▶ What needs to be done: Reproduce nothing but the lines from the one containing "The image size is (1520, 784)." to the end of the records below, each exactly as written.

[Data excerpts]
------------------------------------------------------------------------
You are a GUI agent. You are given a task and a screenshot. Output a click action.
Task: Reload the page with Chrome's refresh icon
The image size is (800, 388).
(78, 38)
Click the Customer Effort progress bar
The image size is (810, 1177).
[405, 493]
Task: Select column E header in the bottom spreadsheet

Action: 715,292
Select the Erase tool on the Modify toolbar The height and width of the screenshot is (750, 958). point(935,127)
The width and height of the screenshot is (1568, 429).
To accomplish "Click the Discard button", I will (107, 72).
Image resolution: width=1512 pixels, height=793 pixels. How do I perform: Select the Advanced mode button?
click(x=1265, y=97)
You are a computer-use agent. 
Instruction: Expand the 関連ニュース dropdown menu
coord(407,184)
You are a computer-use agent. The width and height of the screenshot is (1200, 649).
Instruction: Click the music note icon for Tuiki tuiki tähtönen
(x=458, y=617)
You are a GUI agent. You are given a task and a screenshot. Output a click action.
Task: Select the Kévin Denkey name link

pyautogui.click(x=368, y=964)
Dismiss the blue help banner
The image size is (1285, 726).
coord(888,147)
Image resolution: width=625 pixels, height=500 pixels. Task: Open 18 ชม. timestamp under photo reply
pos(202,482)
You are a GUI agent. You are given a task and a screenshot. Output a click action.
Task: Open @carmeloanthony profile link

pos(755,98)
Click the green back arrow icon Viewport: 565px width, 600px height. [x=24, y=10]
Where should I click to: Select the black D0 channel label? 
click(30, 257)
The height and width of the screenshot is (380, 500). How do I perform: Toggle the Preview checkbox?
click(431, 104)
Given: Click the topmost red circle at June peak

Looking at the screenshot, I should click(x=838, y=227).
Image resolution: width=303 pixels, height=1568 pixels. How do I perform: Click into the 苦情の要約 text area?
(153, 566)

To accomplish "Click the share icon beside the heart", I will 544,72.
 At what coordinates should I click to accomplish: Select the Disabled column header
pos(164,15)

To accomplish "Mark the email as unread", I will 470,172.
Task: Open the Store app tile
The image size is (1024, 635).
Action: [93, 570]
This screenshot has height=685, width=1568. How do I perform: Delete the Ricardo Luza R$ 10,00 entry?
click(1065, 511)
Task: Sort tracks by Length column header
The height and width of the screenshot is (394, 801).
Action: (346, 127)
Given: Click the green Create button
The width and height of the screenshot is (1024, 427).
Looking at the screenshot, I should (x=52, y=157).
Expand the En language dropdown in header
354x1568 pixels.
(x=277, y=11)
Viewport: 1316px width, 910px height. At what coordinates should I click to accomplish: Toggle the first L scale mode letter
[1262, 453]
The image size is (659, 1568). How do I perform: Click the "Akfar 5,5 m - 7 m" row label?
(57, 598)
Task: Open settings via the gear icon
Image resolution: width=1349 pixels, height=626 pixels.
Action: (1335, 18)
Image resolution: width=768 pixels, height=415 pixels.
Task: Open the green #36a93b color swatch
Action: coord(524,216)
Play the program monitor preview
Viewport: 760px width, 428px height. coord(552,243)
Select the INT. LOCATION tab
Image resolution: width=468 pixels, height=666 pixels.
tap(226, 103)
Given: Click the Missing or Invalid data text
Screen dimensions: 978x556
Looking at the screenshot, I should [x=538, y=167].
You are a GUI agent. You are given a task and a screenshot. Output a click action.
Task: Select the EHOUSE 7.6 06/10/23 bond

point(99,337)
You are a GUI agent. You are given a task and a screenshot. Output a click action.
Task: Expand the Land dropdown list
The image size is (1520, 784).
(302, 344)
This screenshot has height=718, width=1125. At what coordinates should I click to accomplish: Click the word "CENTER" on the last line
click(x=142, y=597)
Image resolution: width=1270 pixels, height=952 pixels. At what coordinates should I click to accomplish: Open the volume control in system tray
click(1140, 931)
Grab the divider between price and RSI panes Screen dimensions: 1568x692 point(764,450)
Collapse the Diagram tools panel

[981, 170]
------------------------------------------------------------------------
▶ Task answer:
The image size is (1520, 784).
(302, 344)
This screenshot has height=718, width=1125. At what coordinates should I click to accomplish: Click the word "CENTER" on the last line
click(x=142, y=597)
Image resolution: width=1270 pixels, height=952 pixels. At what coordinates should I click to accomplish: Open the volume control in system tray
click(1140, 931)
Grab the divider between price and RSI panes Screen dimensions: 1568x692 point(764,450)
Collapse the Diagram tools panel

[981, 170]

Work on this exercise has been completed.